L'OMS se met en mode urgence

01/12/2017
L'OMS se met en mode urgence

Il existe désormais un système mondial de surveillance

D’après les nouveaux travaux de recherche menés par l’Organisation mondiale de la Santé (OMS), 1 médicament sur 10 en circulation dans les pays à revenu faible ou intermédiaire est, selon les estimations, soit de qualité inférieure, soit falsifié.

Cela signifie que les patients prennent des médicaments qui ne peuvent ni traiter ni prévenir la maladie. Il s’agit non seulement d’un gaspillage d’argent pour les personnes et les systèmes de santé qui achètent ces produits, mais les produits médicaux de qualité inférieure ou falsifiés peuvent aussi entraîner de graves maladies voire des décès.

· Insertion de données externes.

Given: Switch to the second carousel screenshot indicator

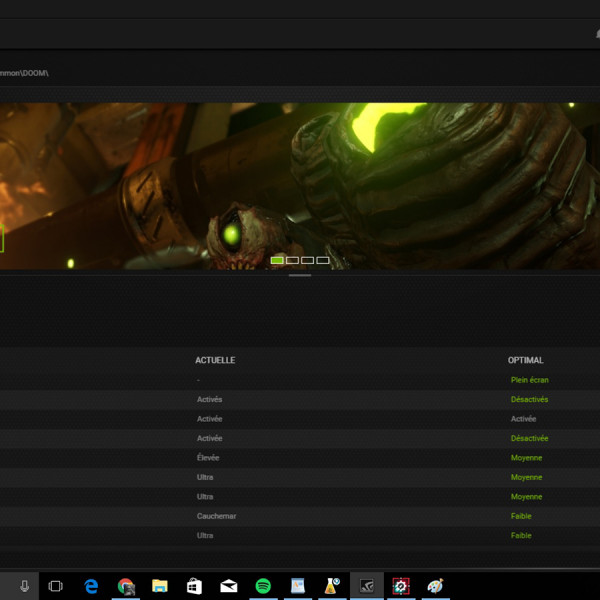Looking at the screenshot, I should coord(292,260).
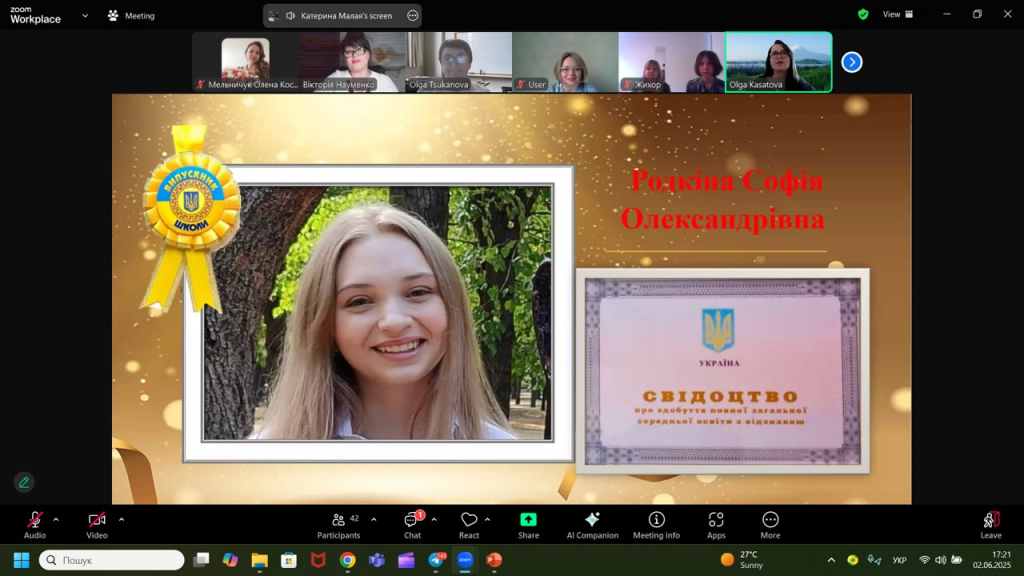Turn on camera with Video button
1024x576 pixels.
coord(97,524)
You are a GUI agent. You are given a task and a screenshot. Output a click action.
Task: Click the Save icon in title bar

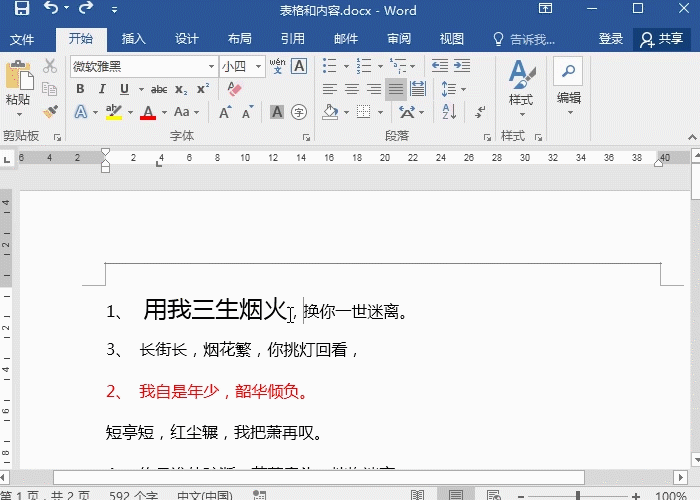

‘Les communautés les plus vulnérables sont les premières touchées par les médicaments de qualité inférieure ou contrefaits’, a déclaré le Dr Tedros Adhanom Ghebreyesus, directeur général de l’OMS. 

Depuis 2013, l’OMS a reçu 1500 signalements de cas de produits de qualité inférieure ou falsifiés. Parmi ceux ci, les antipaludiques et les antibiotiques sont les plus fréquemment cités. La plupart de ces signalements (42%) venaient d’Afrique subsaharienne, 21% des Amériques et 21% de la Région européenne.

Cela n’est sans doute que la partie immergée de l’iceberg et de nombreux cas ne sont probablement jamais signalés. Ainsi, seuls 8% des cas de produits de qualité inférieure ou falsifiés notifiés à l’OMS provenaient de la Région du Pacifique occidental, 6% de la Méditerranée orientale et pas plus de 2% de la Région de l’Asie du Sud Est.

Avant 2013, il n’existait pas de mécanisme mondial de notification de telles informations. Depuis que l’OMS a mis en place le système mondial de surveillance et de suivi des produits médicaux de qualité inférieure et falsifiés, de nombreux pays signalent désormais activement les médicaments, les vaccins et les dispositifs médicaux suspects. 

Selon la London School of Hygiene and Tropical Medicine, 116.000 décès supplémentaires dus au paludisme pourraient être imputables chaque année à des médicaments antipaludiques de qualité inférieure ou des contrefaçons en Afrique subsaharienne.

Selon l’Ordre des pharmaciens du Togo, plus de 50% des médicaments vendus au Togo sont des faux.